[Collected data entries]
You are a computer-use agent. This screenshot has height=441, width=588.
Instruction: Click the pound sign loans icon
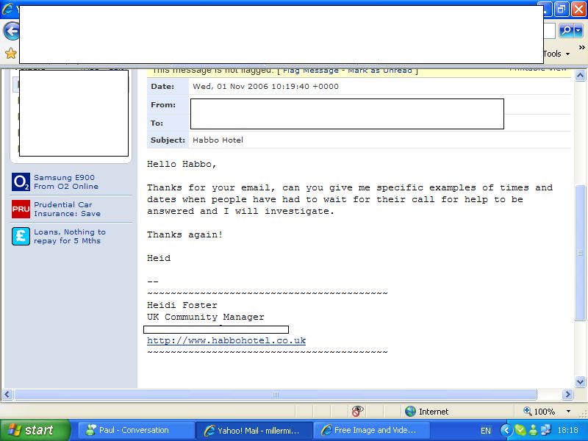(21, 236)
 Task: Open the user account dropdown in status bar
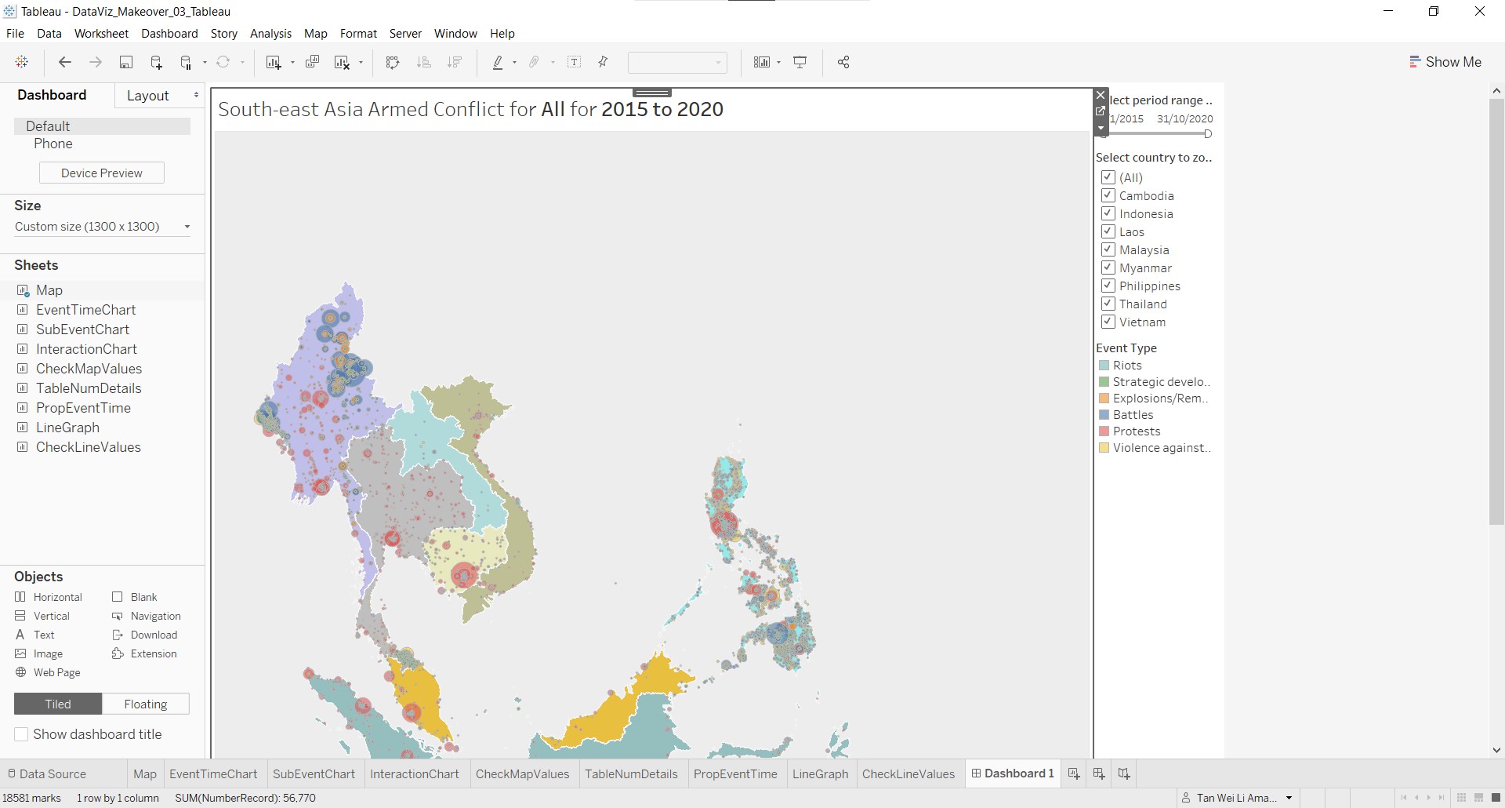(x=1289, y=798)
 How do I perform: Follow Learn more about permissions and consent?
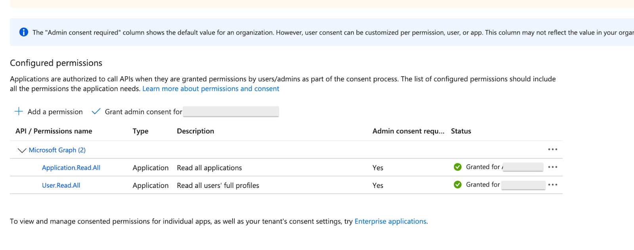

## [Required work]
A faithful copy of all the entries is required, pictures excluded.

## [Exercise solution]
You are a computer-use agent. This screenshot has height=441, width=588.
Instruction: Click the pound sign loans icon
(21, 236)
 Task: Open the user account dropdown in status bar
(x=1289, y=798)
 How do I perform: Follow Learn more about permissions and consent?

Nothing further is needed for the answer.